The military rule in Sudan began on October 25th, 2021, and was a consequence of the already unstable political situation of the country. In 2019, a wave of popular uprisings ousted the autocratic dictator Omar Hassan al-Bashir who had been ruling the country since 1989. After the uprising, a transitional power-sharing government, the Sovereign Council, was formed with the intention of moving towards a civilian-led government and holding democratic elections by 2023. However, as General al-Burhan was declared head of state, tensions escalated and led to the 2021 coup d’état. It was al-Burhan himself that declared a state of emergency and announced a military takeover.
Since then, Sudanese cities have been experiencing repeated outbursts of military and police violence against peaceful pro-democracy protesters, who are organized in resistance committees and advocate for the withdrawal of the military and the formation of a new transitional government. Repression has resulted in 114 victims, 10 of which were killed in the most recent protest in Khartoum on June 30th, 2022, as reported by the Central Committee of Sudanese Doctors. The UN, the African Union, and the Intergovernmental Authority on Development (IGAD) condemned the use of “excessive force” and Michelle Bachelet, UN rights chief recently pointed out that “so far, no one has been held accountable for these deaths”.
When al-Burhan talked to the nation on Monday, he declared that the military would take a step aside from international political talks and allow the formation of a transitional government, apparently conceding to the requests of the pro-democracy movement. However, civilian blocs and resistance committees do not believe these statements, as spokesmen from the FFC have reported to the press. In fact, reports show that the military continues to exert violence and still controls the Central Bank and foreign policies. To the alarm of protesters, al-Burhan has put forward the idea of forming a new “Security and Defense Council”, which would join the military and the Rapid Support Forces (RSF). The widespread fear is that this new council will supersede the authority of any civilian government, therefore nullifying democratic efforts. In such a framework, it is very likely to have a prime minister who would only act as a puppet to al-Burhan and his regime.

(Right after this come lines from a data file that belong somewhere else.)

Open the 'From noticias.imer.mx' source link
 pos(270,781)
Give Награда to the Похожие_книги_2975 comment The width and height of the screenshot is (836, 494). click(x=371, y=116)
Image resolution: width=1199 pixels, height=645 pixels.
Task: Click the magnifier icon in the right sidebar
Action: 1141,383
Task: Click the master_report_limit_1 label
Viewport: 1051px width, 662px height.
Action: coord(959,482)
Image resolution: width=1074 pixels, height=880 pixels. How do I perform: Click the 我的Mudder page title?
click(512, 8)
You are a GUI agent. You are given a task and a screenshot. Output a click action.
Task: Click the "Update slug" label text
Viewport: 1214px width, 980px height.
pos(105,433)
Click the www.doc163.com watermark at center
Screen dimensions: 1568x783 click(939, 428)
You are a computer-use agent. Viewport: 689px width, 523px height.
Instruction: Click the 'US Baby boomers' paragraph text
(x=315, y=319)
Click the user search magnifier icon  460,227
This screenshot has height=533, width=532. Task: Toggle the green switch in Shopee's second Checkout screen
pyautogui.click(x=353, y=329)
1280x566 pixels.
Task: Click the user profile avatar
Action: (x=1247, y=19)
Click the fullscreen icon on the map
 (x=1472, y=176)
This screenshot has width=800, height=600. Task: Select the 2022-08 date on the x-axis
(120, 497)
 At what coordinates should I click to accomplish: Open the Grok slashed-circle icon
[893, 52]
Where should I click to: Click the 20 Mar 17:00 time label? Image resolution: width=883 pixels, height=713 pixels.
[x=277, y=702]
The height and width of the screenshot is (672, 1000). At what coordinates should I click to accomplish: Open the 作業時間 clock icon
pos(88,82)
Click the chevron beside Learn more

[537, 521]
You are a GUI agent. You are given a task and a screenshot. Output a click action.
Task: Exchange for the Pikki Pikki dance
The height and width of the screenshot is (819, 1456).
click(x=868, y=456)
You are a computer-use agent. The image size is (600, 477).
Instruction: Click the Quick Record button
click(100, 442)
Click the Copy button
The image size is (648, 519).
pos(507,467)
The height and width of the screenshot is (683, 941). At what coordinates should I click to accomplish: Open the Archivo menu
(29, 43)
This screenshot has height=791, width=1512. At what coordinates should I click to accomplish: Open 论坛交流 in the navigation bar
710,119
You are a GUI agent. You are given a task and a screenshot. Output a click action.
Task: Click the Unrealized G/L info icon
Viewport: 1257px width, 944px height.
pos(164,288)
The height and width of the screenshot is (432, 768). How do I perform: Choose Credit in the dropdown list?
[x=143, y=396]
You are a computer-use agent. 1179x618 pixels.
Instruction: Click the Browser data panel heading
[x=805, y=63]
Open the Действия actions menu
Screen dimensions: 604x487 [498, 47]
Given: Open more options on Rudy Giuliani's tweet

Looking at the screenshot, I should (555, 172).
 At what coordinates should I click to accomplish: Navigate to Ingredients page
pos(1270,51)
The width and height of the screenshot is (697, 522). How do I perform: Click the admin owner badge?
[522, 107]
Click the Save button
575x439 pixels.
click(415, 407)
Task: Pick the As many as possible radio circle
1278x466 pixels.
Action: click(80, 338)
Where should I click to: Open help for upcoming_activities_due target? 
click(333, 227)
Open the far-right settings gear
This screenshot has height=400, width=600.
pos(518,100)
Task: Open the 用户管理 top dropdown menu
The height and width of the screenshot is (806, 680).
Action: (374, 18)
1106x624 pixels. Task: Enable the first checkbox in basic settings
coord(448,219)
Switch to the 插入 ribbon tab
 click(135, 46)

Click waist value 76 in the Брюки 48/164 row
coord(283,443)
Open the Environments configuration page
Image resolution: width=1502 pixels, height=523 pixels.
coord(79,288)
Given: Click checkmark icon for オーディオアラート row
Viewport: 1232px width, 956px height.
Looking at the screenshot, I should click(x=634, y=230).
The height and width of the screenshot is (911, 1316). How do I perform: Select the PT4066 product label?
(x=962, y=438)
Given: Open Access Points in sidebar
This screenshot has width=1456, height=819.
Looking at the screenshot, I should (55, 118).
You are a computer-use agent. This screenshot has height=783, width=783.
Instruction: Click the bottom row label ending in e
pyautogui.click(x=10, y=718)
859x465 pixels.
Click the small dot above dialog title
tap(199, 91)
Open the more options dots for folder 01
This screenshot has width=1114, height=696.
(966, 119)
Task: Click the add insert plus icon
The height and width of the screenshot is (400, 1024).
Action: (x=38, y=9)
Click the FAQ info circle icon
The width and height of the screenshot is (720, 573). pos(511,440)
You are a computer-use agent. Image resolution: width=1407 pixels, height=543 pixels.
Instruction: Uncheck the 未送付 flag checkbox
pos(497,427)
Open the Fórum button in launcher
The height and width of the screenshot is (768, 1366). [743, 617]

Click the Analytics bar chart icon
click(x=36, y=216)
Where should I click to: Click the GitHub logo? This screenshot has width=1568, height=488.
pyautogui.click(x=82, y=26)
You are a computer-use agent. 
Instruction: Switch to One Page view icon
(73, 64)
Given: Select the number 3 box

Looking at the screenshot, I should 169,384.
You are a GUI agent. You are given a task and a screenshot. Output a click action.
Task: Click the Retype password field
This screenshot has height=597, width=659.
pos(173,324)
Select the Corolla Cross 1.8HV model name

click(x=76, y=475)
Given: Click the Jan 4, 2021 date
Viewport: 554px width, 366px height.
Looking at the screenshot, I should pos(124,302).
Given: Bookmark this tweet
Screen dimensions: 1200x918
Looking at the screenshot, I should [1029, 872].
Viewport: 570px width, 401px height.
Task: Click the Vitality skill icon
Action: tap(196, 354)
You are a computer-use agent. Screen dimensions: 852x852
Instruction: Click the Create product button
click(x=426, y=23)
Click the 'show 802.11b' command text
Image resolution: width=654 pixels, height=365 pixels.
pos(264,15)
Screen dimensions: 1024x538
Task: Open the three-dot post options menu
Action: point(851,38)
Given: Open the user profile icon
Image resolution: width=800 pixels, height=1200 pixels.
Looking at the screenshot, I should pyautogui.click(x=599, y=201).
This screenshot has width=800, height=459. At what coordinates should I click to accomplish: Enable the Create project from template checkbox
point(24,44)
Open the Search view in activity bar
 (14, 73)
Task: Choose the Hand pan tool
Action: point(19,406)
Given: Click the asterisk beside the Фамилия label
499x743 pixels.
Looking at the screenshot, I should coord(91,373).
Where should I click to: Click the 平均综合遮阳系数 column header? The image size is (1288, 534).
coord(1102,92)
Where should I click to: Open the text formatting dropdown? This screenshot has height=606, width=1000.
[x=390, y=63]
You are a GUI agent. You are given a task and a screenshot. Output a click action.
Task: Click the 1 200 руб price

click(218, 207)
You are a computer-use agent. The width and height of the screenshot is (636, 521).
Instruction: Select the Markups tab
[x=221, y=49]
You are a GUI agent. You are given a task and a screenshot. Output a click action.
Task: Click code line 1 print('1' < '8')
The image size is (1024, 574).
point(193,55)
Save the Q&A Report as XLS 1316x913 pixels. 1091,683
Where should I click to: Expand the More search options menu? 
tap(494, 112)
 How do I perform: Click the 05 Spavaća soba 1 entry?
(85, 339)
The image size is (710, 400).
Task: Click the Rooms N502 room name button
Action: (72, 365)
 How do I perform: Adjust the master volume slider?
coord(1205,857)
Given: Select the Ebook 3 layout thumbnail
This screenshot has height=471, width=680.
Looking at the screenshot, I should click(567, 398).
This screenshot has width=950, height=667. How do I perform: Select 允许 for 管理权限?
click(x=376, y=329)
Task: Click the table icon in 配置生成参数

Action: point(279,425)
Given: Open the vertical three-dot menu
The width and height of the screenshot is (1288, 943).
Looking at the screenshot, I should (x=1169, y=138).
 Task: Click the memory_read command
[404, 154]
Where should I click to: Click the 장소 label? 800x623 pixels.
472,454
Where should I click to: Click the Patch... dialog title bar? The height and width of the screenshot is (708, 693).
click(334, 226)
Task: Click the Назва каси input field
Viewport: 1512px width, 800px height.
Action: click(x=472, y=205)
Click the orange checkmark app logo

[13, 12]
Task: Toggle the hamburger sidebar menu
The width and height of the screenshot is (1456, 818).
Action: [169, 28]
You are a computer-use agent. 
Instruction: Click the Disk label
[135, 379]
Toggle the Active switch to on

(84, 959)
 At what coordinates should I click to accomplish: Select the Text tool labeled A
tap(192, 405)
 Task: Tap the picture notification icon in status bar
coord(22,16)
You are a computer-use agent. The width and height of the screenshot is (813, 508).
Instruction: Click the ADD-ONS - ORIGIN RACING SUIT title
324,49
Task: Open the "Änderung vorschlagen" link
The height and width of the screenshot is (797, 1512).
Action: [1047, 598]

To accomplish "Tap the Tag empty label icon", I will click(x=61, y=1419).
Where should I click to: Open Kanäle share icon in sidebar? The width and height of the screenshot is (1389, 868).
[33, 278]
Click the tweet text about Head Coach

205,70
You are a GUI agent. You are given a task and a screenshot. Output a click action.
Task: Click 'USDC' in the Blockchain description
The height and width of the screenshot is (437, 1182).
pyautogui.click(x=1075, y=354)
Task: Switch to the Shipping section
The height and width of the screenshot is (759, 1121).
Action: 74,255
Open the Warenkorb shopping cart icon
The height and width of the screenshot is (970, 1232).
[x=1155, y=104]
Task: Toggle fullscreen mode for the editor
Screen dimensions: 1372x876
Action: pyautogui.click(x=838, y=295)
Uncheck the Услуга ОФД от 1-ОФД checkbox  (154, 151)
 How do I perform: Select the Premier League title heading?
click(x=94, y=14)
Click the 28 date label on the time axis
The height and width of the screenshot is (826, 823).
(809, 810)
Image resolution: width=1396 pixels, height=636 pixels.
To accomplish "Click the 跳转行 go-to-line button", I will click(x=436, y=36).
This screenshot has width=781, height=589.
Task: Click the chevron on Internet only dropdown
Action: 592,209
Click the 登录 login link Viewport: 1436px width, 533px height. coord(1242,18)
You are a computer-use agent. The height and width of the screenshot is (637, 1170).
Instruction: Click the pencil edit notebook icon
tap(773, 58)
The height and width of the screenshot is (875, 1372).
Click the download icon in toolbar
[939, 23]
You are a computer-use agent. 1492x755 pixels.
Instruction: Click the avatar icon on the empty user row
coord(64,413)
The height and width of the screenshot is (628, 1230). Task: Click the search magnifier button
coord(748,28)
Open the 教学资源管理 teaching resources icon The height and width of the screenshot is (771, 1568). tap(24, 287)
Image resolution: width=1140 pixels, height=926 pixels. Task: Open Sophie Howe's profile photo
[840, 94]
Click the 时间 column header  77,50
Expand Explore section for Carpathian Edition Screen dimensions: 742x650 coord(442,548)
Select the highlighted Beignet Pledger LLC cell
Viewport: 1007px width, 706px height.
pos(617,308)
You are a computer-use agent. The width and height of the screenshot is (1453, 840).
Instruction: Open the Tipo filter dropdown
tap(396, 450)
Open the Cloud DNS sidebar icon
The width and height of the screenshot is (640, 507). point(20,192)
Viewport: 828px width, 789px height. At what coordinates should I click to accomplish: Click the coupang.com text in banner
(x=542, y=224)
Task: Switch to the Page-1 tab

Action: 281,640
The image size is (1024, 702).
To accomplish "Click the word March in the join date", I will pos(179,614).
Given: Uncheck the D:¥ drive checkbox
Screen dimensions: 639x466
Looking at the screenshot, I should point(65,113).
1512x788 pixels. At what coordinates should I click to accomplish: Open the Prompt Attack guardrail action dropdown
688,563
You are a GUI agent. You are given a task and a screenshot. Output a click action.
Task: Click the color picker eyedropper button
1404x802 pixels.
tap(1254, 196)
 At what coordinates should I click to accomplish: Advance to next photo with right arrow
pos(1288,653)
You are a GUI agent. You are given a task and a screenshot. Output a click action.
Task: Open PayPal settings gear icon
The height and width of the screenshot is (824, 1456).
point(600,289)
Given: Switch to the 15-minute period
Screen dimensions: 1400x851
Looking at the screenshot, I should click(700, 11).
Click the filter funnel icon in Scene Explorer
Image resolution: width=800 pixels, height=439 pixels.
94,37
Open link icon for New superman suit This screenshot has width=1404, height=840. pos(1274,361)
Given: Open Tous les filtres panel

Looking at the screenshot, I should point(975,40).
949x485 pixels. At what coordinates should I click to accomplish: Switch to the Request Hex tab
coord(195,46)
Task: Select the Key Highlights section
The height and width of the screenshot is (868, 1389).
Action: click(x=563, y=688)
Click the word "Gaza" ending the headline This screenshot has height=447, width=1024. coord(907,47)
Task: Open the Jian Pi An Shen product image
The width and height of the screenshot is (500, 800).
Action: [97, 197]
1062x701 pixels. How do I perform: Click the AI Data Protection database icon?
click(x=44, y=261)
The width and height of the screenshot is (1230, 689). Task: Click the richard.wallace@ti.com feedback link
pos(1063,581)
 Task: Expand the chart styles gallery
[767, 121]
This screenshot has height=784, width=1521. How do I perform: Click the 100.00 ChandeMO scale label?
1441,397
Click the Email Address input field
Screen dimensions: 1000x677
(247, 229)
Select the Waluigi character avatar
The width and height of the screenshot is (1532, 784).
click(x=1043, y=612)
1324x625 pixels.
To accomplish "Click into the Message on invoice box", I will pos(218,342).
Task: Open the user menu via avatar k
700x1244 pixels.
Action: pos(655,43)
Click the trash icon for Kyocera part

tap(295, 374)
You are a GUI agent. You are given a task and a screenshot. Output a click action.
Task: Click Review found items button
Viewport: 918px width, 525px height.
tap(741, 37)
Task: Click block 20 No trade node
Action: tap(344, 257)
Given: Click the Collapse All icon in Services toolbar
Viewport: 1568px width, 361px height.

Attempts from international actors to mediate between the military and the civilian factions have until now failed, as the resistance committees refuse to collaborate. Shainez Gamal, a member of one of the committees, declared that “there will be no negotiations, no partnerships, and no legitimacy for the military.” In the meanwhile, although the situation remains unclear, civilian blocs are trying to reorganize in order to run day-to-day affairs as the military loosens its grip.
As international intervention is not welcomed in Sudan, one must now hope that the pro-democracy movement will be able to apply enough pressure to force al-Burhan to truthfully take a step back and allow for the transitional government to be formed and agree on a constitutional declaration that would define the terms of the transitional period to democracy. In the meantime, UN agencies and NGOs have renewed their commitment to helping the Sudanese population and to alleviate the tolls that the civil uprising has on the most fragile parts of society.